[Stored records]

################

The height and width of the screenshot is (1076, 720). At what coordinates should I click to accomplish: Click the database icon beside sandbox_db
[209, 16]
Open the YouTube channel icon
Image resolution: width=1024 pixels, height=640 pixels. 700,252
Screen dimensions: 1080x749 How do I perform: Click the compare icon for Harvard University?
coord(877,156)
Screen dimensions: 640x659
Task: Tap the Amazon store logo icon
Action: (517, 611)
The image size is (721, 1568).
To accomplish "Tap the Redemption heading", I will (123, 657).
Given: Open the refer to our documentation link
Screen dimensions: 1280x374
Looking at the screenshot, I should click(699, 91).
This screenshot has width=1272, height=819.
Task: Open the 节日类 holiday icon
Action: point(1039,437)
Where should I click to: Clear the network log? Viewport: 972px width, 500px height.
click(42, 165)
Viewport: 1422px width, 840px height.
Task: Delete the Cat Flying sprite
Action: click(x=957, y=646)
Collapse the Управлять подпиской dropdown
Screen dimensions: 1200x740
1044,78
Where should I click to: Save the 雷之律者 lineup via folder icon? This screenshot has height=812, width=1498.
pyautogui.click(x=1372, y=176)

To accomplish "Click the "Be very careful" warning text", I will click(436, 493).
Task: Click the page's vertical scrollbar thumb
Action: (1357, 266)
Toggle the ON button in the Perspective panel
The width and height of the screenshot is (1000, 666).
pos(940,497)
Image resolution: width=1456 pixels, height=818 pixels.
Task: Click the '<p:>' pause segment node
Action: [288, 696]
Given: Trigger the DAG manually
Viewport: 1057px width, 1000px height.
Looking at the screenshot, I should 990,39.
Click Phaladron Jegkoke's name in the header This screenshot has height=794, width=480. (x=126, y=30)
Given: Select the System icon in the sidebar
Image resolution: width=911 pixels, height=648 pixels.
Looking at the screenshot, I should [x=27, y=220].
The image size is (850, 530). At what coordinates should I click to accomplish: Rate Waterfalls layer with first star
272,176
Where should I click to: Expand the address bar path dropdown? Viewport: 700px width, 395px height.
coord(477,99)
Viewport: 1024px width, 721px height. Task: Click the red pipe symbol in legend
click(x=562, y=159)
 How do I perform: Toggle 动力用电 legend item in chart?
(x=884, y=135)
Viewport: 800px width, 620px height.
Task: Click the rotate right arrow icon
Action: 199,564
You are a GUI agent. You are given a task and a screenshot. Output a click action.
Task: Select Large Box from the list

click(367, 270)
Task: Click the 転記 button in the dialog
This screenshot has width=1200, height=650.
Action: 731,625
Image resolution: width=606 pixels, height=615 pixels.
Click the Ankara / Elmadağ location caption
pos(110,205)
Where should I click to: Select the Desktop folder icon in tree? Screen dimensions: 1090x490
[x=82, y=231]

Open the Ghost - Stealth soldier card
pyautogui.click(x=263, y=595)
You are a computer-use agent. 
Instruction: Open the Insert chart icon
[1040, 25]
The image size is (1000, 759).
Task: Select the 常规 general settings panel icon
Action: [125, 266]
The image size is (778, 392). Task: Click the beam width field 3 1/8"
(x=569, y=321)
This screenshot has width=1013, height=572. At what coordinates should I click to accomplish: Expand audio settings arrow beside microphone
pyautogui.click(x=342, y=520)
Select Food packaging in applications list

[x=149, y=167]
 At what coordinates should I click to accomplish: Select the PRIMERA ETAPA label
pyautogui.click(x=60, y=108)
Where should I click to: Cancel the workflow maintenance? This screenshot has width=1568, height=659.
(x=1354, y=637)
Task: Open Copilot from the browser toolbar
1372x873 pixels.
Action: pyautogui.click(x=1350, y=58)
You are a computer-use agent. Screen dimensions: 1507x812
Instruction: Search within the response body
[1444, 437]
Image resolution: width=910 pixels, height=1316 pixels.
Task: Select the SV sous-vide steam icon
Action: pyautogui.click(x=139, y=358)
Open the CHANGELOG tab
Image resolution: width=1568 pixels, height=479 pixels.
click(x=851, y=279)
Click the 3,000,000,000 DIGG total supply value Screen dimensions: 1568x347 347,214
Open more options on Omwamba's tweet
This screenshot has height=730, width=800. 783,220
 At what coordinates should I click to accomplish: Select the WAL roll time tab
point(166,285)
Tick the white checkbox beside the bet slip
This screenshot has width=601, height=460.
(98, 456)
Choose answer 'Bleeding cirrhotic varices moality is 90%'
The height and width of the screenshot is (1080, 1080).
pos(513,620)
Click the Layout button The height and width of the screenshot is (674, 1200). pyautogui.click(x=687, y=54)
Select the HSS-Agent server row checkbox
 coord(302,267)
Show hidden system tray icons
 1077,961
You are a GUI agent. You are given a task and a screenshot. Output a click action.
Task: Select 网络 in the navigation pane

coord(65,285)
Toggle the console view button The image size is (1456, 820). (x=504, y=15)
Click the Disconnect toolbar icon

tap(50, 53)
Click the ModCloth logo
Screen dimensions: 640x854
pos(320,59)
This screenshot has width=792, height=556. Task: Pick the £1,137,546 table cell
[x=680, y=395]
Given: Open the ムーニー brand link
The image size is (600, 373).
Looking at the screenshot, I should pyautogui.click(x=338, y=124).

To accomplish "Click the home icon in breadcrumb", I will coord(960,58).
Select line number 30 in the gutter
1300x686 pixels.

################

Restate the data above word for word, please.

Result below
The height and width of the screenshot is (1076, 720). At what coordinates should I click to accomplish: Click the database icon beside sandbox_db
[209, 16]
Open the YouTube channel icon
Image resolution: width=1024 pixels, height=640 pixels. 700,252
Screen dimensions: 1080x749 How do I perform: Click the compare icon for Harvard University?
coord(877,156)
Screen dimensions: 640x659
Task: Tap the Amazon store logo icon
Action: (517, 611)
The image size is (721, 1568).
To accomplish "Tap the Redemption heading", I will (123, 657).
Given: Open the refer to our documentation link
Screen dimensions: 1280x374
Looking at the screenshot, I should click(699, 91).
This screenshot has width=1272, height=819.
Task: Open the 节日类 holiday icon
Action: point(1039,437)
Where should I click to: Clear the network log? Viewport: 972px width, 500px height.
click(42, 165)
Viewport: 1422px width, 840px height.
Task: Delete the Cat Flying sprite
Action: click(x=957, y=646)
Collapse the Управлять подпиской dropdown
Screen dimensions: 1200x740
1044,78
Where should I click to: Save the 雷之律者 lineup via folder icon? This screenshot has height=812, width=1498.
pyautogui.click(x=1372, y=176)

To accomplish "Click the "Be very careful" warning text", I will click(436, 493).
Task: Click the page's vertical scrollbar thumb
Action: (1357, 266)
Toggle the ON button in the Perspective panel
The width and height of the screenshot is (1000, 666).
pos(940,497)
Image resolution: width=1456 pixels, height=818 pixels.
Task: Click the '<p:>' pause segment node
Action: [288, 696]
Given: Trigger the DAG manually
Viewport: 1057px width, 1000px height.
Looking at the screenshot, I should 990,39.
Click Phaladron Jegkoke's name in the header This screenshot has height=794, width=480. (x=126, y=30)
Given: Select the System icon in the sidebar
Image resolution: width=911 pixels, height=648 pixels.
Looking at the screenshot, I should [x=27, y=220].
The image size is (850, 530). At what coordinates should I click to accomplish: Rate Waterfalls layer with first star
272,176
Where should I click to: Expand the address bar path dropdown? Viewport: 700px width, 395px height.
coord(477,99)
Viewport: 1024px width, 721px height. Task: Click the red pipe symbol in legend
click(x=562, y=159)
 How do I perform: Toggle 动力用电 legend item in chart?
(x=884, y=135)
Viewport: 800px width, 620px height.
Task: Click the rotate right arrow icon
Action: 199,564
You are a GUI agent. You are given a task and a screenshot. Output a click action.
Task: Select Large Box from the list

click(367, 270)
Task: Click the 転記 button in the dialog
This screenshot has width=1200, height=650.
Action: 731,625
Image resolution: width=606 pixels, height=615 pixels.
Click the Ankara / Elmadağ location caption
pos(110,205)
Where should I click to: Select the Desktop folder icon in tree? Screen dimensions: 1090x490
[x=82, y=231]

Open the Ghost - Stealth soldier card
pyautogui.click(x=263, y=595)
You are a computer-use agent. 
Instruction: Open the Insert chart icon
[1040, 25]
The image size is (1000, 759).
Task: Select the 常规 general settings panel icon
Action: [125, 266]
The image size is (778, 392). Task: Click the beam width field 3 1/8"
(x=569, y=321)
This screenshot has width=1013, height=572. At what coordinates should I click to accomplish: Expand audio settings arrow beside microphone
pyautogui.click(x=342, y=520)
Select Food packaging in applications list

[x=149, y=167]
 At what coordinates should I click to accomplish: Select the PRIMERA ETAPA label
pyautogui.click(x=60, y=108)
Where should I click to: Cancel the workflow maintenance? This screenshot has width=1568, height=659.
(x=1354, y=637)
Task: Open Copilot from the browser toolbar
1372x873 pixels.
Action: pyautogui.click(x=1350, y=58)
You are a computer-use agent. Screen dimensions: 1507x812
Instruction: Search within the response body
[1444, 437]
Image resolution: width=910 pixels, height=1316 pixels.
Task: Select the SV sous-vide steam icon
Action: pyautogui.click(x=139, y=358)
Open the CHANGELOG tab
Image resolution: width=1568 pixels, height=479 pixels.
click(x=851, y=279)
Click the 3,000,000,000 DIGG total supply value Screen dimensions: 1568x347 347,214
Open more options on Omwamba's tweet
This screenshot has height=730, width=800. 783,220
 At what coordinates should I click to accomplish: Select the WAL roll time tab
point(166,285)
Tick the white checkbox beside the bet slip
This screenshot has width=601, height=460.
(98, 456)
Choose answer 'Bleeding cirrhotic varices moality is 90%'
The height and width of the screenshot is (1080, 1080).
pos(513,620)
Click the Layout button The height and width of the screenshot is (674, 1200). pyautogui.click(x=687, y=54)
Select the HSS-Agent server row checkbox
 coord(302,267)
Show hidden system tray icons
 1077,961
You are a GUI agent. You are given a task and a screenshot. Output a click action.
Task: Select 网络 in the navigation pane

coord(65,285)
Toggle the console view button The image size is (1456, 820). (x=504, y=15)
Click the Disconnect toolbar icon

tap(50, 53)
Click the ModCloth logo
Screen dimensions: 640x854
pos(320,59)
This screenshot has width=792, height=556. Task: Pick the £1,137,546 table cell
[x=680, y=395]
Given: Open the ムーニー brand link
The image size is (600, 373).
Looking at the screenshot, I should pyautogui.click(x=338, y=124).

To accomplish "Click the home icon in breadcrumb", I will coord(960,58).
Select line number 30 in the gutter
1300x686 pixels.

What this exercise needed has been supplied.